‘Açores Primeiro! Todos Contam’ debate energias renováveis na ilha Graciosa

A iniciativa ‘Açores Primeiro! Todos Contam’ realizou este domingo um debate, na ilha Graciosa, no qual se abordou o desenvolvimento sustentável e em específico as energias renováveis. Na ocasião o Chefe de Central no Sistema de Produção Híbrido renovável da Graciólica, Duarte Silva, destacou o facto de 60% da ilha ser alimentada por fonte renovável, beneficiando-se, por essa via, em termos ambientais.

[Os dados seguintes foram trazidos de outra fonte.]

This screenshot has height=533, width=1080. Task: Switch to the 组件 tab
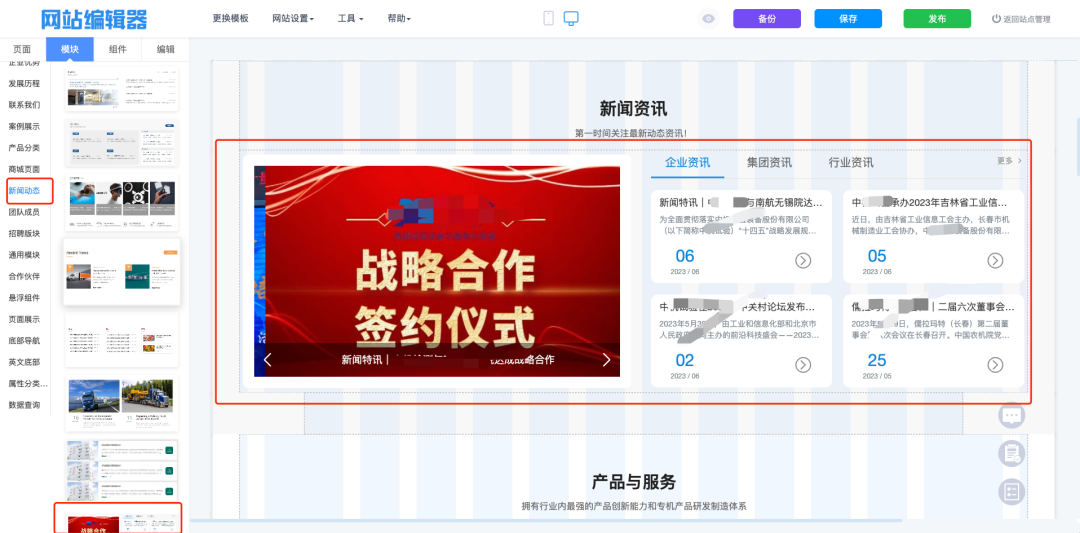click(x=118, y=49)
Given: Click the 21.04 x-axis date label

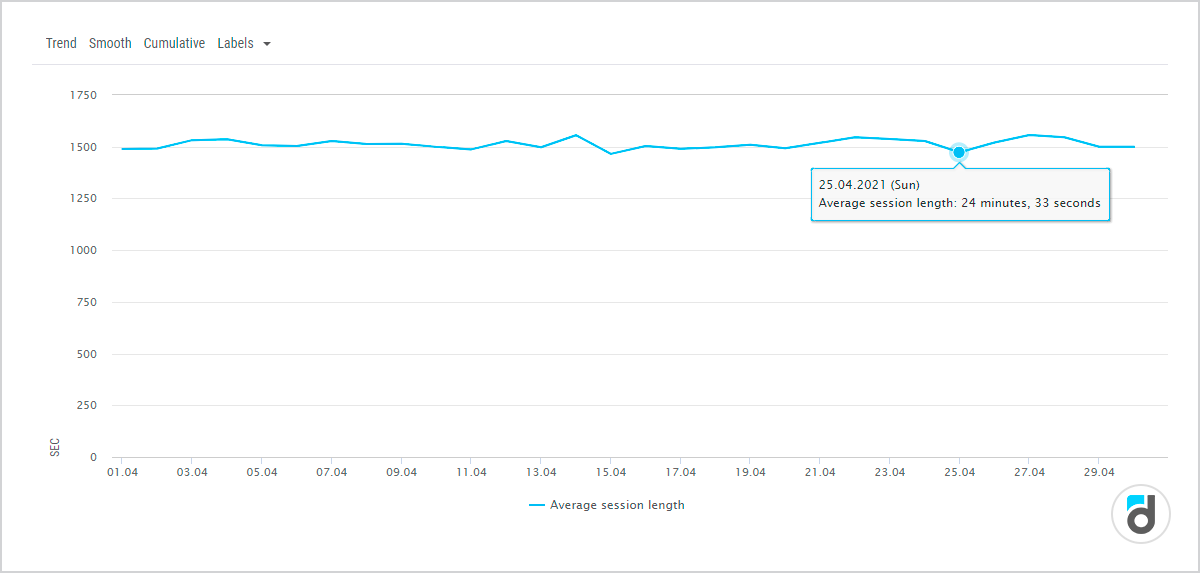Looking at the screenshot, I should point(820,472).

“Este projeto tem a valência de chegarmos aos 100% com facilidade. Temos 109 dias de fornecimento de eletricidade 100% renovável, num período 329 dias”, sendo que a ilha Graciosa, em 33% do tempo é totalmente renovável.

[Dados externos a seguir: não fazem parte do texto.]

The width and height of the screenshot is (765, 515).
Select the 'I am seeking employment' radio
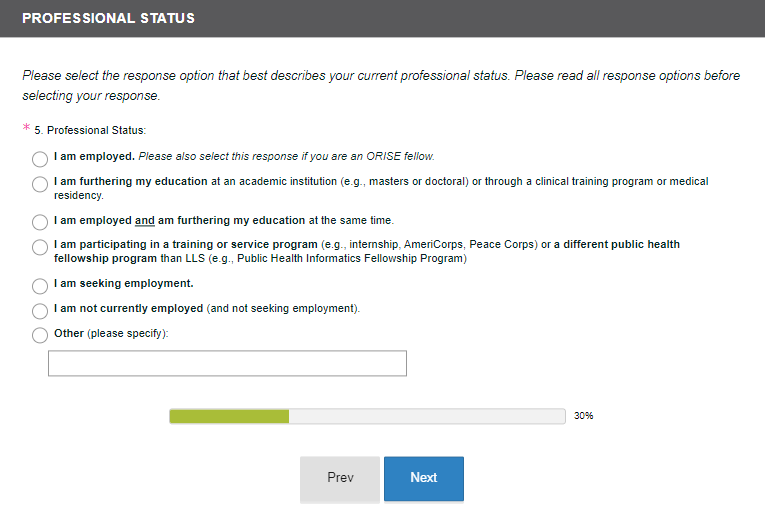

Já a oradora Andreia Carreiro, Doutorada em Sistemas Sustentáveis de Energia, destacou a pertinência desta temática ser discutida numa ilha como a Graciosa, “considerada como uma ilha modelo no que toca a questões energéticas”, sendo ainda “um exemplo para o mundo”.

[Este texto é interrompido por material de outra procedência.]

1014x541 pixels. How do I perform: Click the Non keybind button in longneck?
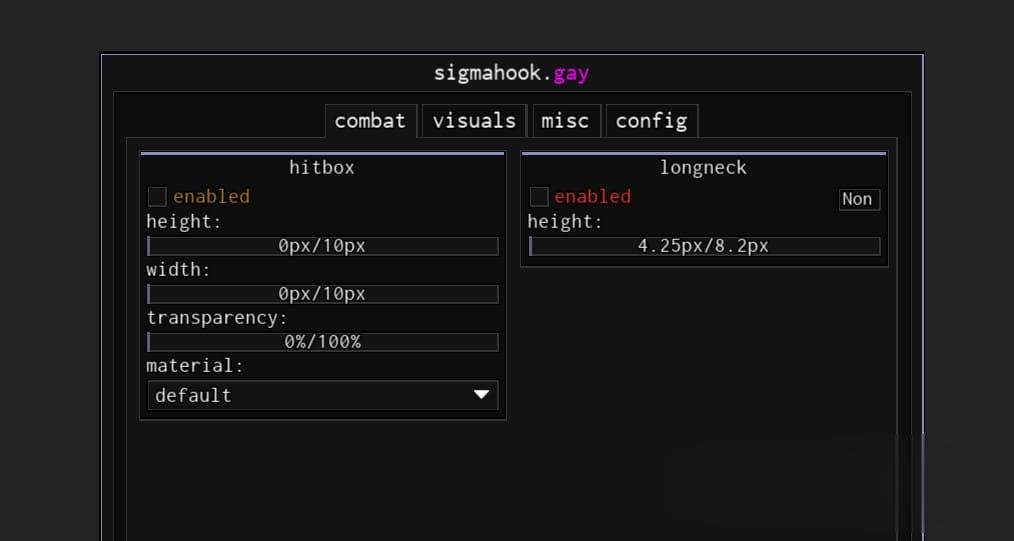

Com um alcance de mais de 60% de renováveis, o projeto ilha modelo assenta em três componentes no que à transição energética diz respeito: a questão da energia limpa; a eficiência energética e a mobilidade elétrica.

Alcançando em 2018 uma integração de cerca de 39% de renováveis e, no ano passado de 37%, a tendência é de que esses números venham a aumentar, “com os diversos investimentos em curso”.

“São Miguel e Terceira tem uma grande percentagem de integração de renováveis, porque contam com a geotermia”, sublinhou a oradora, acrescentando que a Graciosa alcançou 60%, enquanto que na ilha das Flores, devido ao seu potencial hídrico, se alcançou mais de 50%. Já no Corvo, e apesar de não haver produção centralizada com base em renováveis, “mais de 140 habitações usufruíram da colocação de um sistema com base em solares térmicos ou bombas de calor para aquecimento de águas, o que permitiu uma redução significativa do uso do gás butano”, afirmou Andreia Carreiro.

Todo este desenvolvimento permitiu que a Região fosse considerada, a nível europeu, e no que toca à transição energética, líder, sendo que se ambiciona ainda muito mais do que já foi apresentado. Para Andreia Carreiro o futuro pode ser construído com o foco na transição energética que se baseia na descarbonização, descentralização e digitalização.